I thought they meant the type of work the character does. The work they do mainly. Like I have a mercenary in mind and I think that means research on mercenaries. I have no idea how to go about finding that information. I think they mean their jobs and what they do but I don't know for sure. Maybe she means more background information on the characters lives. Hope Janny can help more.

Breathe -

That statement seems to me to be open to interpretation two ways…that the character doesn't seem "real" as in, they lack synchronicity with their setting…or, they don't feel authentic as individuals.

Setting: look at your world, and not just in terms of storyline. It is the backdrop, the setting, and as such, it will have structure - infrastructure - supporting organization to sustain the societies (or lack of them) - and each area will have a "past.present.future" perspective. To be solid, you can't, say, have a vibrant society in a desert setting without a way to FEED and SHELTER that population. Add to that their history, and their moral high ground, their customs and way of life.

Your character has to "fit" into the puzzle - and have a past.present.future backdrop, a moral high ground, a purpose and a place in the setting. OR a contrast to that setting, if the character's origins were from another place…

Lack of research may mean you didn't place that character, fully fleshed, into a fully fleshed out backdrop and setting.

Expertise, and ignorance, skills and stupidities, beliefs and capabilities, weaknesses and strengths - if these aren't consistent with setting, or handled with a believable sense of connection, you missed your mark.

If your character's actions are not consistent with the internal makeup - and the product or dissonance with the setting - you better have a reason WHY that is believable or the sustained thread of belief - the reader's trust in you, as author, is broken. They fall out of the story.

In short, the gently reared girl thrown into the world who talks like a street tough better have a REASON for being inconsistent with her upbringing.

She can't change form, given her background, just to further the storyline. She has to evolve in step with her experience. And in a way I can grasp, as reader, or she's not "real" enough to engage me.

OR

You didn't research your characters as CHARACTERS.

Again, they evolve.

They are, in the story "moment" the product of:
their past experience
their current passions (what they want to BE or DO)
Their future hopes

Rested on the foundation of:
their beliefs, their attitudes, their expectations (projected off their skills and knowledge) and their perceived sets of limitations and strengths.

Just like you.

They will have disappointments, fears, hopes, dreams, hates and loves and shortfalls and truths.

How do I "research" this? I don't. I start with the premise: who have they BEEN? What sort of person would this "experience" make them> What friction happens when they desire to become more - or to gain the goal that the story projects for them. WHO are they, who do they become, as they pursue their life mission?

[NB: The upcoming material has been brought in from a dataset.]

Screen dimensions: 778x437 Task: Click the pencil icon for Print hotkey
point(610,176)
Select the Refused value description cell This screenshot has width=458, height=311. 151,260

This can start ANYWHERE. A person's appearance, speech, and body language say a very great deal. What a woman carries in her purse - this will begin to reflect a character…what sort of PERSON is this, who, perhaps, has pictures of dogs, but no children - whose key ring might have a plastic toy dangle. Whose shoes are expensive, but whose clothing is mismatched…what characteristics describe THIS personality -

I tend to begin with the internal drive, and what has balked the flow of that - and see where it takes me. Arithon: a compassionate musician with intense, introspective awareness, forced to react to forces that inflame those very strengths - how would he REACT? What would the pressure cooker of other peoples' violent expectations make of him? How will he handle himself, protect himself, fight for his integrity?

This gives the character his DIMENSION.

It looks "researched" but really it's not.

It's looking at the "spin" on the marble, before letting it into the pinball chute. It's going to react to obstructions according to its nature.

The "research" involved means: developing a sound, INTUITIVE knowing of its "nature".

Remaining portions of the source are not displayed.